Tanto le había costado remontar ese madrugón inicial de la Villa cuando Diego Fernández aprovechó el rebote, que parecía que el premio se le daba al final a Sportivo Peñarol. Es que quedaban apenas 10 minutos para el final, había pasado al frente en el marcador con los goles de Marinero y de Tello y como extra jugaba con dos jugadores más por las expulsiones de Escobar y de Alvarez en la Villa. Era todo de Peñarol. Marcador, tiempo, momento. Pero se durmió, equivocó el libreto y en vez de tener la pelota, de cuidarla con esos dos jugadores de más, decidió ir al ataque y lo terminó pagando caro porque la Villa en otro tiro libre se encontró con el empate en otra aparición de Diego Fernández. Ese fue el castigo final para un Peñarol que hizo todo el gasto pero se nubló a la hora de cerrar el partido y con eso el Bohemio se quedó otra vez con el sabor amargo de un empate que parecía victoria. Para la Villa Obrera fue el premio a su entrega absoluta, incondicional. Esa que lo llevó siempre a hacer posible lo imposible.

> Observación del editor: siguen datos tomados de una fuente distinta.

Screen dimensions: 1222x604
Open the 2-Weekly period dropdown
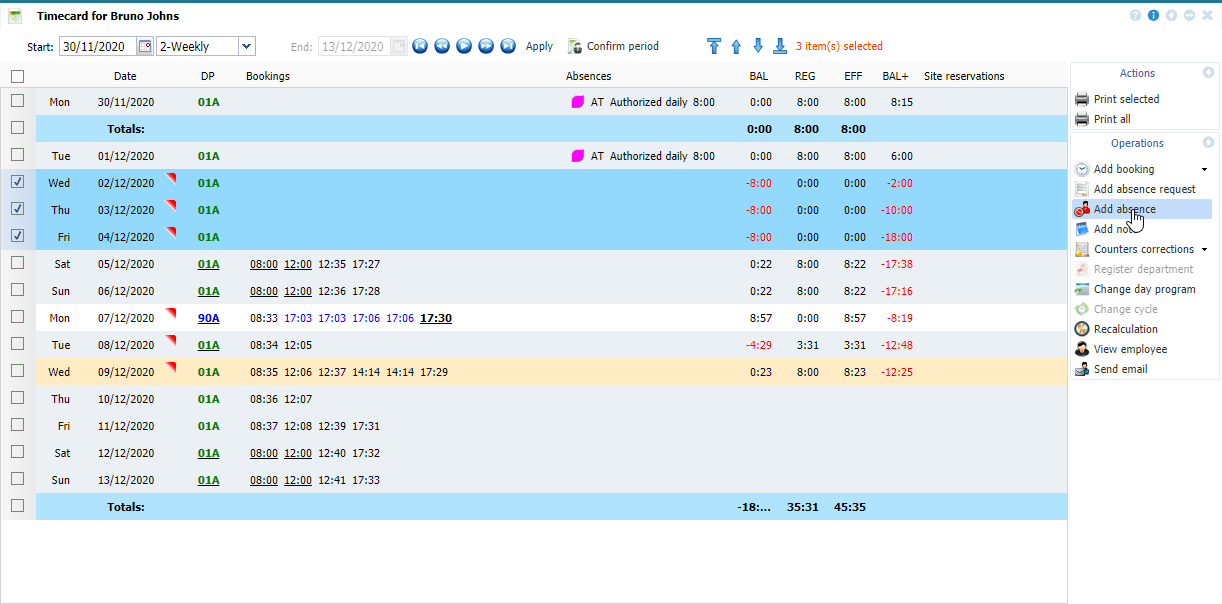(247, 46)
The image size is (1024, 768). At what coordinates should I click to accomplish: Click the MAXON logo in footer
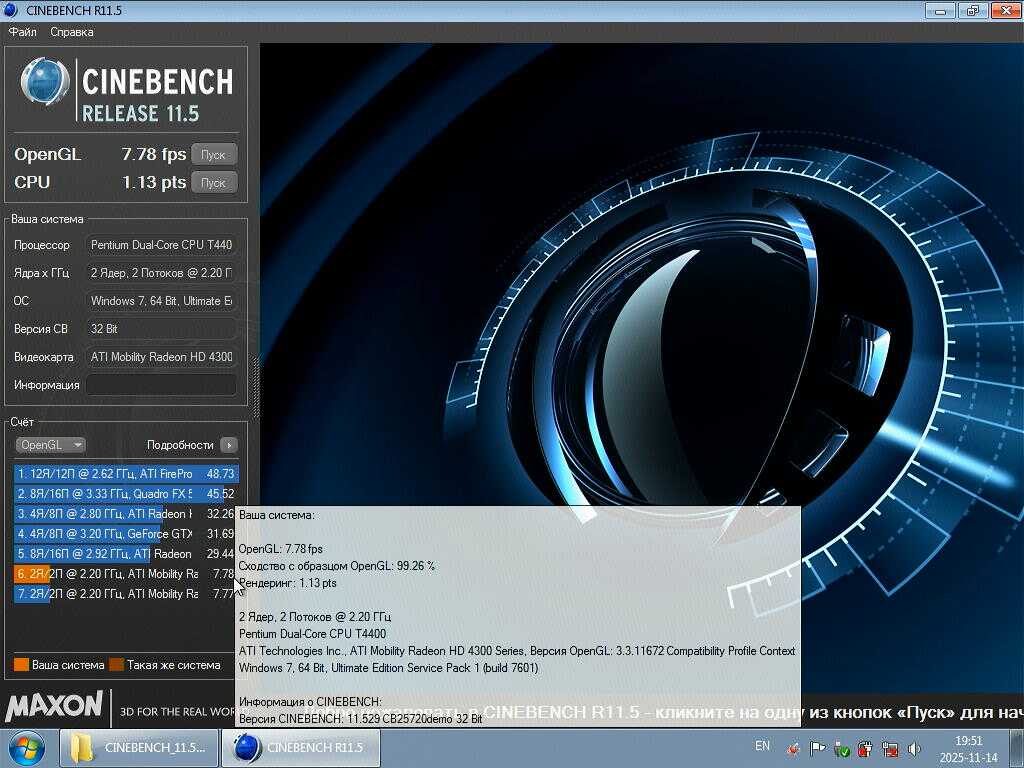click(54, 707)
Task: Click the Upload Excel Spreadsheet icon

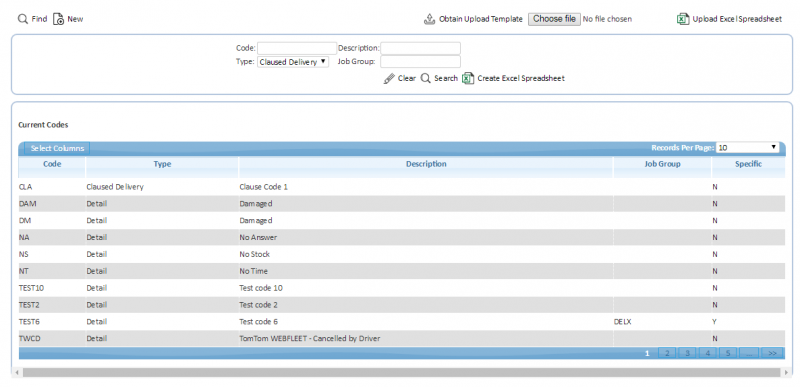Action: point(683,19)
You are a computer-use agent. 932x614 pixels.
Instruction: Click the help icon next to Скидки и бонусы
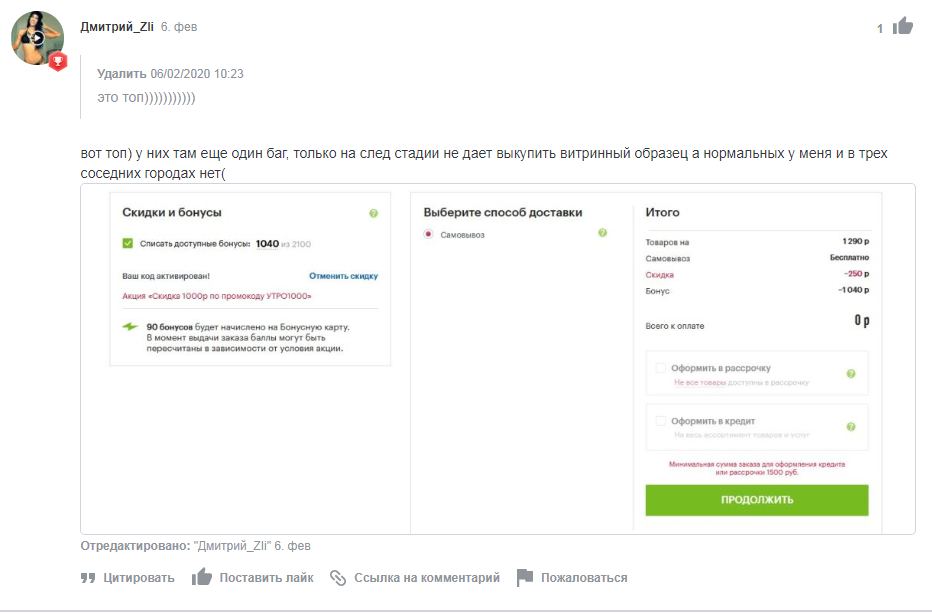[373, 213]
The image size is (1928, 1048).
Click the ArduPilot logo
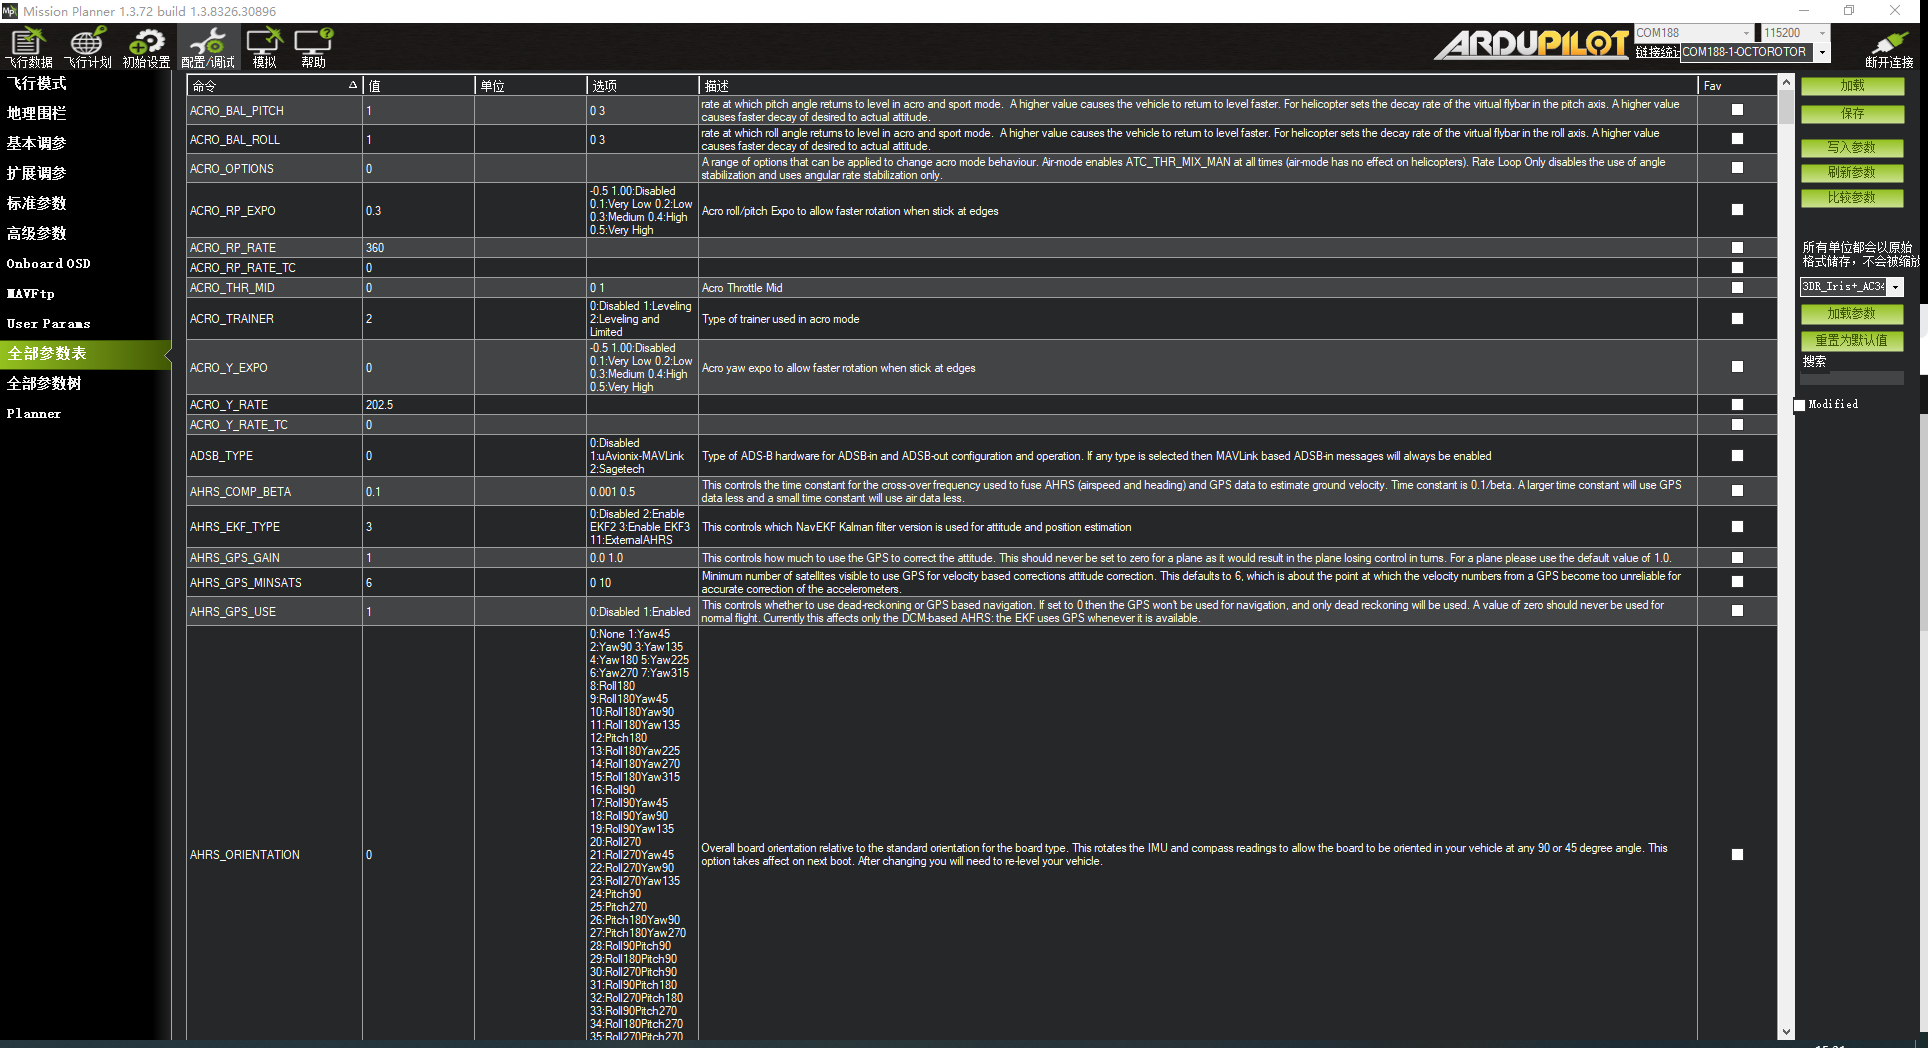[x=1532, y=45]
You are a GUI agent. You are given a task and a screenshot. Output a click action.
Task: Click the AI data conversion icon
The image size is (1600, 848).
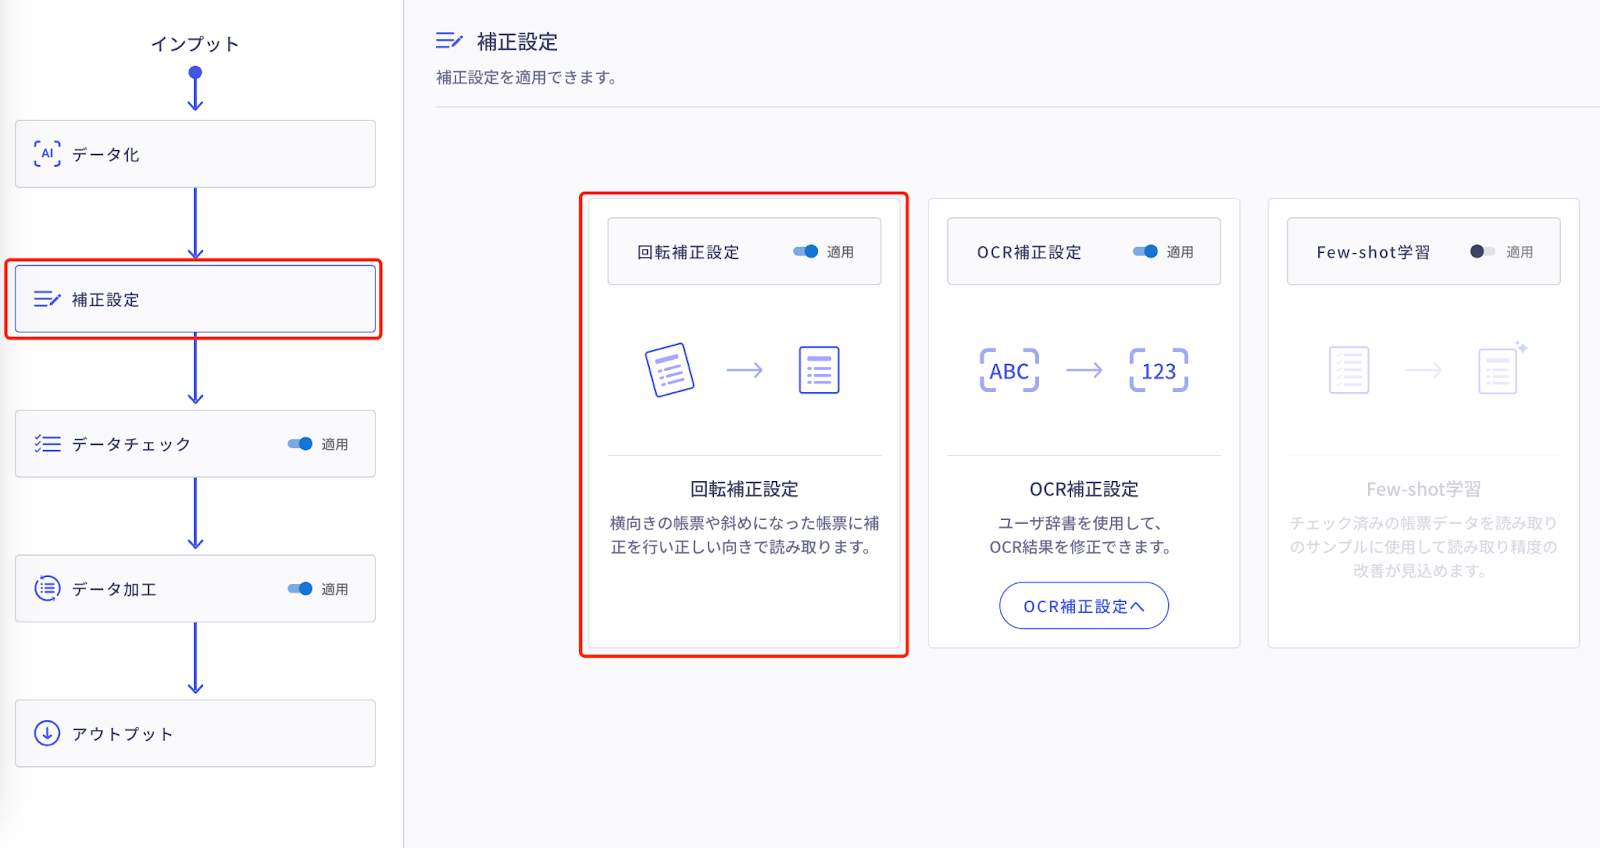(x=47, y=154)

De entradita, a los 4’ la Villa asestó el primer golpe. Le quedó a Avila, hubo rebote y el pibe Fernández estaba ahí para abrir e la cuenta. Entonces, Peñarol tuvo que jugar otro partido. Se arriesgó el resto pero sin tener la claridad conceptual para poder equilibrar el marcador al menos en el primer tiempo. En el complemento, apretó más y generó algo más. Llegó el empate a los 28’ con un cabezazo al suelo del capitán Marinero y a los 30’ Tello la colgó en un ángulo para poner el 2-1 favorable a un Peñarol que lo había buscado siempre. Para la Villa todo parecía perdido porque estaba abajo en el marcador y con dos menos por las expulsiones de los volantes Escobar y Alvarez. Era de Peñarol en todo sentido pero se equivocó en la liquidación y cuando a la Villa se la perdona, se suele pagar caro porque con todo el corazón se llevó un punto de oro.